Portugal : Un espoir, mais quel champ du possible  ?

mardi 15 décembre 2015.
 

Le 4 octobre 2015, le peuple portugais a choisi de rejeter la droite. Ce faisant, il a choisi, pour la première fois depuis la ­révolution des œillets de 1974, à côté d’un nouveau record d’abstention, de faire cesser l’alternance habituelle avec le Parti socialiste et de donner presque 20 % à la gauche  : Parti communiste (PCP), Verts, Bloc de gauche (BE). Ainsi, PS et gauches ont une majorité absolue au Parlement. Le président et les droites ont mis cinquante jours pour tenter de diviser le PS, vomir leur anticommunisme avant de céder le pouvoir au socialiste Antonio Costa. Étonnant en Europe de voir un Parti socialiste prôner une sortie de l’austérité qu’il a lui-même fait entrer au Portugal. Il a ainsi sauvé sa place. L’échec de la thérapie austéritaire est criant. L’émigration est plus forte que sous le régime fasciste de Salazar. L’état d’urgence social et humanitaire équivaut à la Grèce. Le déficit budgétaire a atteint plus de 7 % en 2014 et devrait être au-dessus de 3 % cette année.

La dette publique est à plus de 127 % du PIB. Le pays a été ramené plus de dix ans en arrière. La gauche soutient sans participer.
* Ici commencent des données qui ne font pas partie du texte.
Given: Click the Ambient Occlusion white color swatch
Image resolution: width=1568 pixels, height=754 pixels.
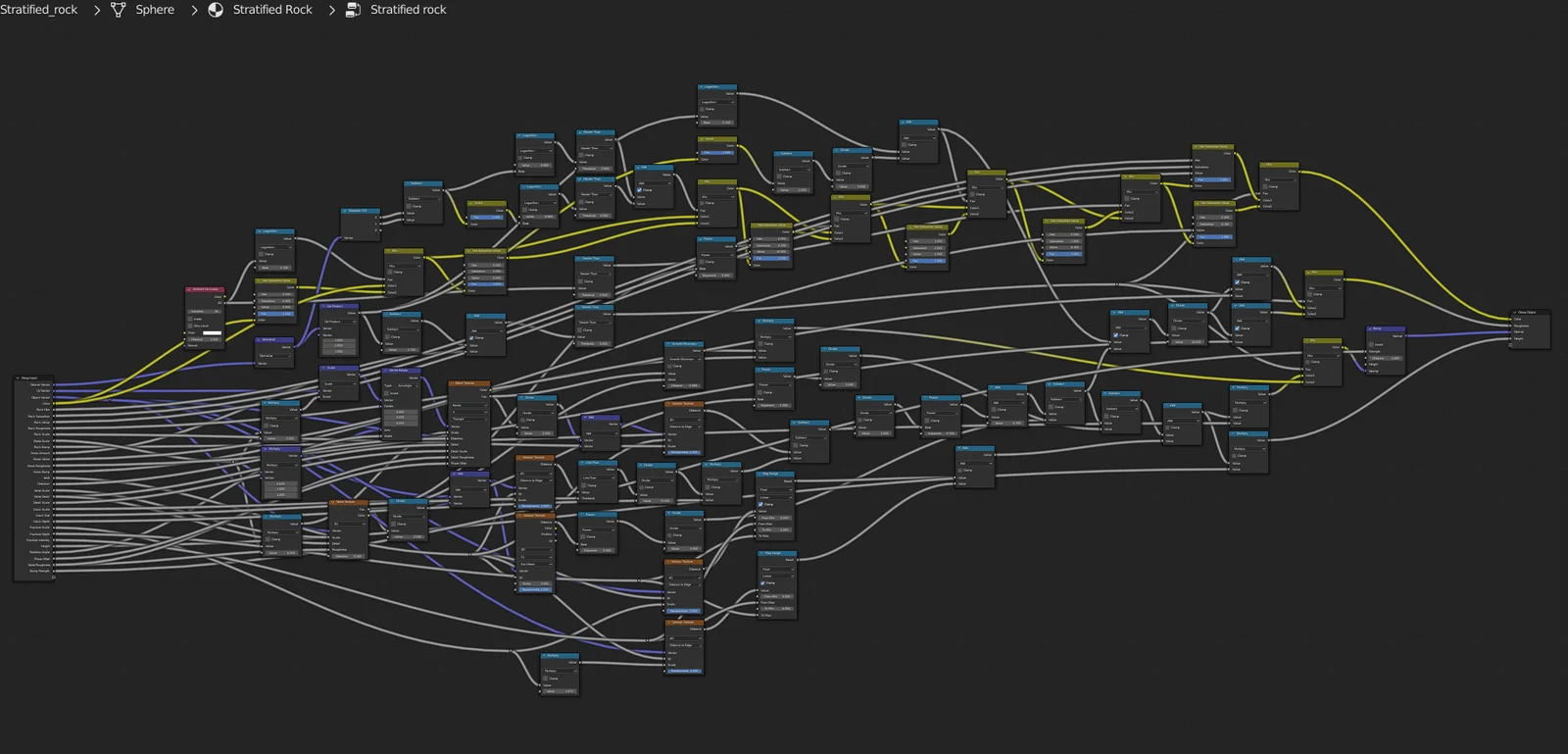Looking at the screenshot, I should (212, 333).
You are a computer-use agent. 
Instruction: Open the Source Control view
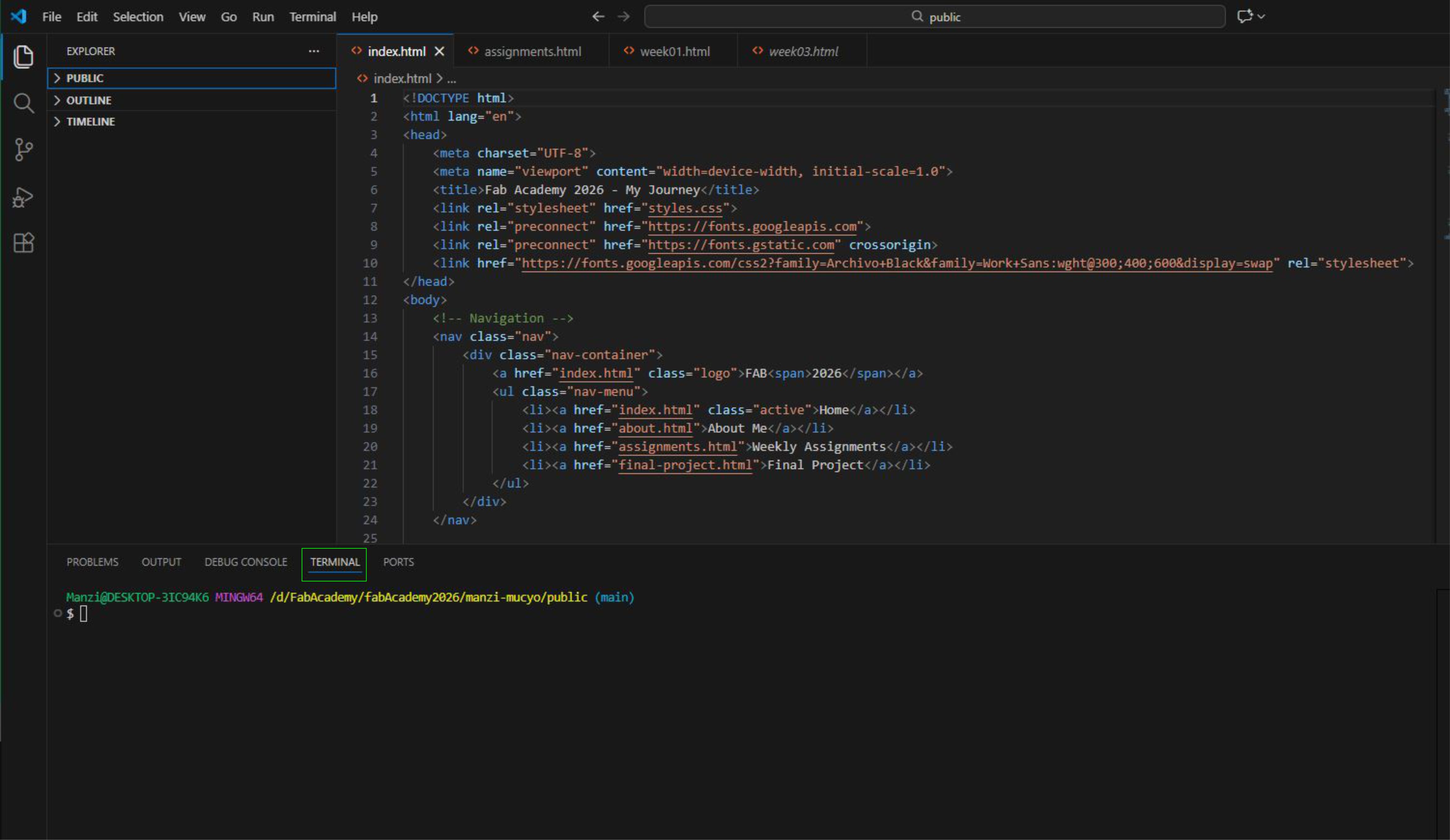[x=23, y=150]
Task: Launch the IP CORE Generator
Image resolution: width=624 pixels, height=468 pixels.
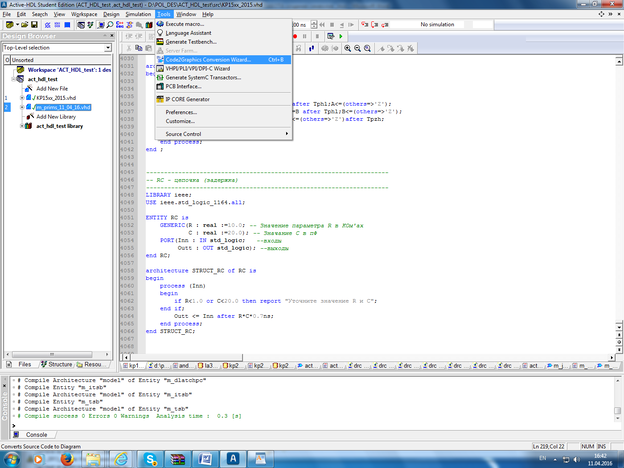Action: coord(188,99)
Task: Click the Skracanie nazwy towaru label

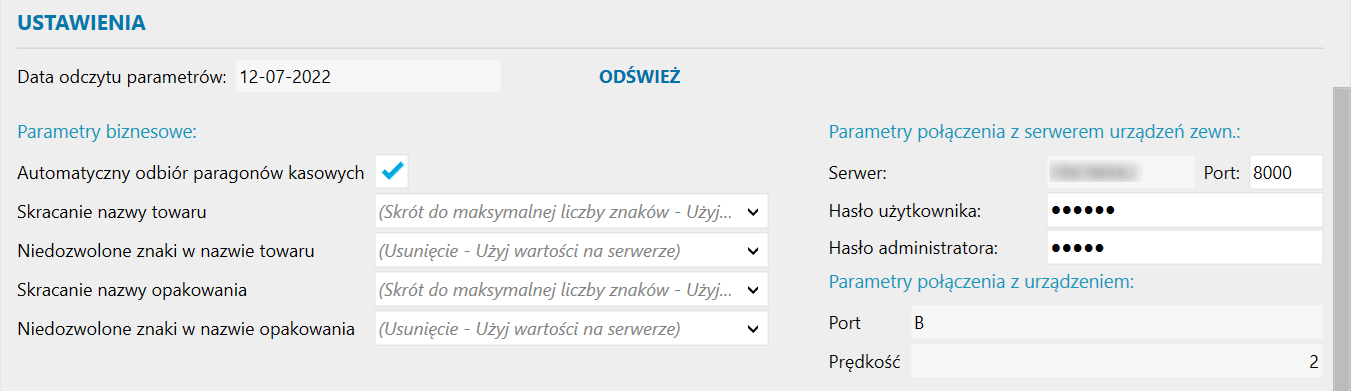Action: click(x=112, y=212)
L’engagement est sur l’ensemble de la législature (quatre ans). Le programme de 256 pages est déjà à l’œuvre au Parlement. C’est l’alliage d’une politique de relance du pouvoir d’achat et de promotion de la ­démocratie et des droits. Une union libre où chaque parti défend son programme tout en avançant ensemble dès que cela est possible.

Une bataille pour l’hégémonie culturelle et politique est donc engagée. Par exemple, le droit d’adoption des couples homosexuels et la fin des entraves à l’IVG sont déjà votés. Sont entrés au Parlement et au gouvernement des militant-e-s handicapé-e-s, de couleur, plus de femmes et de jeunes. «  De vraies gens  » pour citer l’un des slogans de campagne du Bloc de gauche.
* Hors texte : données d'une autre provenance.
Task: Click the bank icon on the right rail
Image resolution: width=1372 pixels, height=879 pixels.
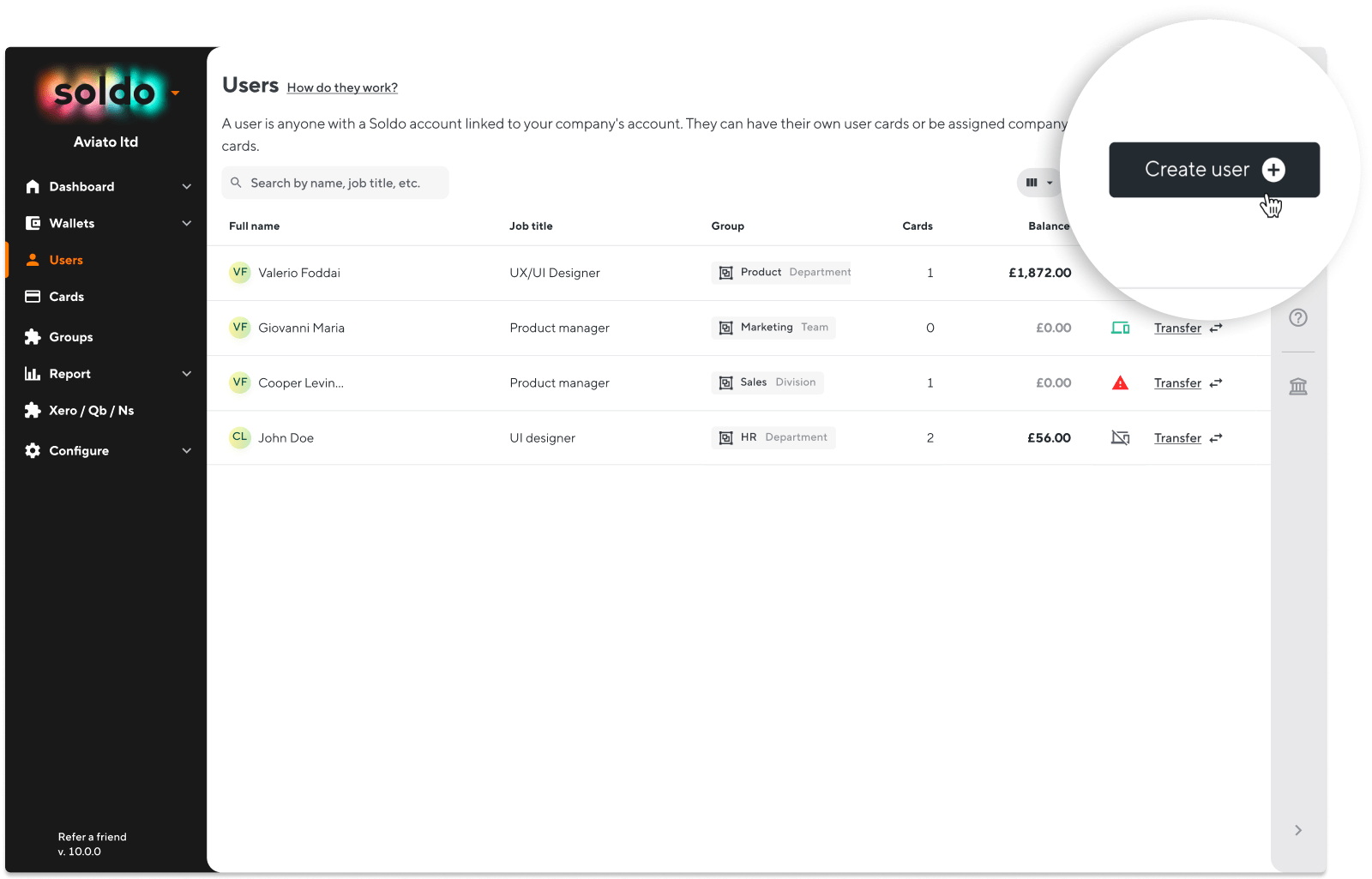Action: coord(1297,386)

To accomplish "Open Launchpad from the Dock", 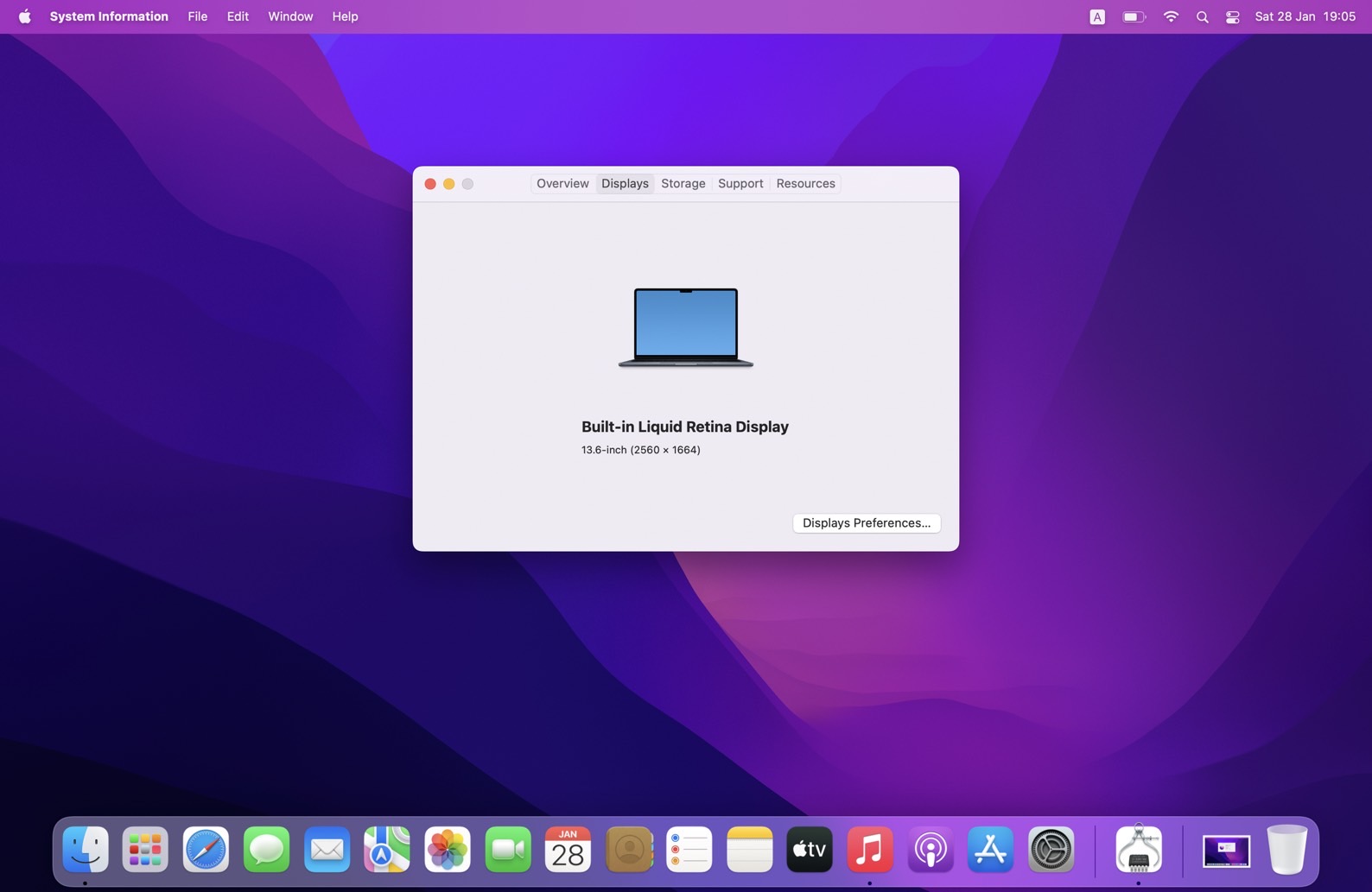I will [145, 850].
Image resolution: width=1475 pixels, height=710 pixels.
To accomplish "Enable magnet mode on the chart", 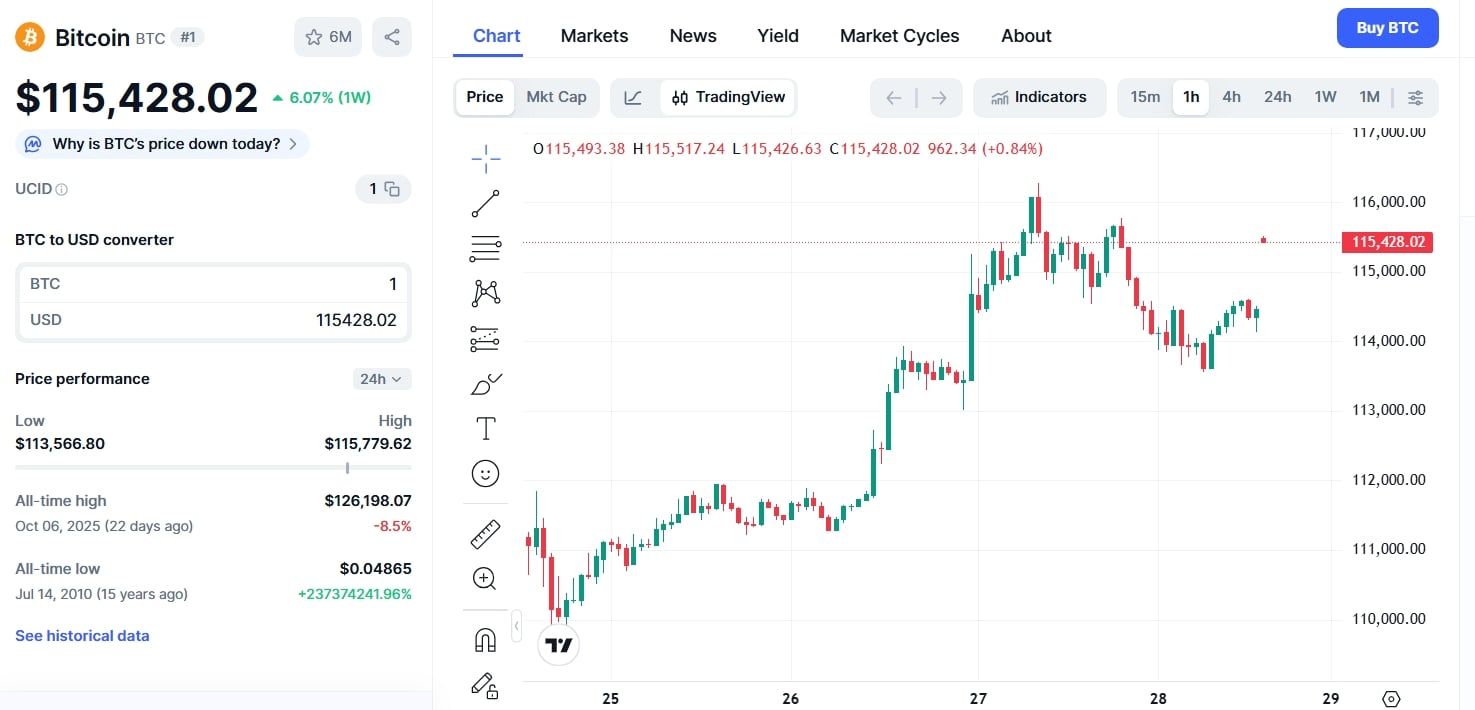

Pour autant, le PS, sous la pression, a fait «  promettre  » à la gauche la non-remise en cause des traités européens et de l’Otan. Le PS fait office de tampon avec les maîtres de l’Europe. Lesquels sont affaiblis devant les peuples depuis leur chantage avec Tsipras en Grèce et par les saignées austéritaires. Ni la France ni la RFA ne respectent les règles des traités européens. Une faille utile au PS. Le programme propose que «  l’Union européenne soit rééquilibrée  », un progrès «  partagé par tous  » et que le principe d’égalité entre les États soit respecté. Une ­commission parlementaire sur la soutenabilité de la dette externe est créée.

La débandade des socialistes en Europe et la montée des gauches tels Syriza en Grèce ou Podemos et Izquierda Unida en Espagne, la victoire de Corbyn au Labour, le Sinn Fein en Irlande… Peut-être qu’un axe politique nouveau en Europe est en cours de création  ? Certaines de ces forces sont accompagnées par des réseaux d’économistes en recherche d’alternatives (Thomas Piketty, Joseph Stiglitz…). La plupart sont membres du groupe de la Gauche unitaire européenne (GUE). La ­prochaine rencontre internationaliste pour un «  plan B  » en Europe (les 23 et 24 janvier prochains) devrait voir nombre de personnalités de cette mouvance, et d’autres portant les voies de la sortie de l’euro (PC ­portugais), travailler sur les moyens concrets pour sortir de l’impasse des traités européens. Antonio Costa résistera-t-il à ceux qui ont fait fléchir Tsipras  ? Le PS joue sa survie. PCP et BE travaillent la conscience du peuple et le rapport de forces pour tenir leurs engagements.

La droite veut emporter l’élection présidentielle de janvier 2016 afin de dissoudre le Parlement dès le 4 avril suivant. Le PS n’a pas de candidat officiel, ses membres ont le choix entre deux des leurs et une personnalité de gauche.

PCP et BE ont leur candidat. L’objectif est de mobiliser, rassembler de concert le plus de voix éparses pour obliger la droite à un second tour et tenter de l’emporter au second. Il est évident que les actions du nouveau gouvernement et de l’Assemblée vont compter dans la mobilisation des citoyen-ne-s pour poursuivre l’expérience nouvelle d’une politique non austéritaire.